Artist threads together Color installation
Gabriel Dawe installs his work 'Plexus 15' for Cascade of Color: Gabriel Dawe at the LSU Museum of Art.
Each thread is patiently strung, cascading from one side of the Gill Hamilton Gallery to the other, allowing visitors to experience the entire color spectrum.
The visitors have been many since Gabriel Dawe’s arrival in the previous week. Some witnessed his installation of the first string, then returned a few days later to see his progress. And then they couldn’t resist. The action may have been slow, but they had to see what happened next.
So, they made a third trip to the LSU Museum of Art only a few days before the official opening of Dawe’s installation for another look.
That’s where the Gill Hamilton Gallery is, on the back side of the museum, where the textile installation Cascade of Color: Gabriel Dawe opened on April 28 and will hang for a year.
The installation is site specific, meaning Dawe planned it especially for the museum. It isn’t Dawe’s biggest, but it does rank in the category of his larger works.
And museum visitors were able to witness its creation from beginning to end.
“We encouraged visitors to come back to the museum to see Gabriel’s progress,” Natalie Mault said. “And they did. We’ve seen some of the same visitors return, some more than once.”
Mault is the museum’s curator. She discovered Dawes’ work through the internet and talked to former museum director Tom Livesay about a possible installation.
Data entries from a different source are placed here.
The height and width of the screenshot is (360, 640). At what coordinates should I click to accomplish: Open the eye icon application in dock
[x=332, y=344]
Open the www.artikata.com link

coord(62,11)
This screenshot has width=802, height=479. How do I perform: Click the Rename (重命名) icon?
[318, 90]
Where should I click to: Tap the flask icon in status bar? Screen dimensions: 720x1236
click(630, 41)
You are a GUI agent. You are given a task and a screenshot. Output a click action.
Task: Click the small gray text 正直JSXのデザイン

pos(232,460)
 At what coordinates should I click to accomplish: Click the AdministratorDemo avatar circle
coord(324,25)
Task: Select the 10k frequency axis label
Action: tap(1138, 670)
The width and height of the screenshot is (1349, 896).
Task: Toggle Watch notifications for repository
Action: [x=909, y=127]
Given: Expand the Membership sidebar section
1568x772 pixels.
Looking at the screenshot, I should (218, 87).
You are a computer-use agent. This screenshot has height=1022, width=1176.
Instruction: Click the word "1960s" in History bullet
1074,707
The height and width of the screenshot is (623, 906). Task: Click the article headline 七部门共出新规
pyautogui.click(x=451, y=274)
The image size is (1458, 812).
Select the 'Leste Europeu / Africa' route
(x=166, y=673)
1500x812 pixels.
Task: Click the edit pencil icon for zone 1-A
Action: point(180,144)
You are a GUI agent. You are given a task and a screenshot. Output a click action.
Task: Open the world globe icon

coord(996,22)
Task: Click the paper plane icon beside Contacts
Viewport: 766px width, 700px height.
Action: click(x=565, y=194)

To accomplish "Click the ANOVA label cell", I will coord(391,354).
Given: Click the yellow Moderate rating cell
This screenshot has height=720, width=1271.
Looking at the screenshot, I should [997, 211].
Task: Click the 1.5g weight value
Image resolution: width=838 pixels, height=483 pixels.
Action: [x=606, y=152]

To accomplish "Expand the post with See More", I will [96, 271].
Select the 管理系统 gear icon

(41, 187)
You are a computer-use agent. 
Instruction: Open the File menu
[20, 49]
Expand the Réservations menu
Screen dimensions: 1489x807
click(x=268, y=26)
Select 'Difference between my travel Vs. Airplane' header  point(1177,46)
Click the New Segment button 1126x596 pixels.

“I was amazed by Gabriel’s work, and I could just imagine what it would look like in our museum,” Mault said. “Tom supported the idea. That was part of his mission. He was all about people seeing artists actually doing their work.”
Dawe is a Dallas-based mixed media and installation artist. He was born in Mexico City, where he, according to his artist’s statement, “grew up surrounded by the intensity and color of Mexican culture.”
He worked first as a graphic designer, then moved to Canada, where he began creating artwork with textiles and embroidery. He eventually participated in an architectural exhibit which sought to show the relationship between architecture and textiles.
Dawe pared this relationship down to the bare bones of textiles, which is thread. He created an installation based on this idea, which has since grown into his Plexus series.
“It’s like the plexus in our bodies, which is a network of intersecting nerves,” Dawe said. “This is a network of threads.”
Threads that intersect to form a shape that morphs into something new when viewed from different angles throughout the room. Threads from which the color spectrum glows, throwing out different color schemes as visitors walk by, then turn around and walk by again.
Thousands of threads that must be separately attached to create this effect. He uses regular sewing thread.
This makes Cascade of Color even more amazing, because of the volume it takes to create this rain of color.
And even those visitors who didn’t have a chance to watch Dawe in the earliest stages of his work can still be awed as they walk into the Gill Hamilton Gallery and get swept into the flow of the Cascade of Color.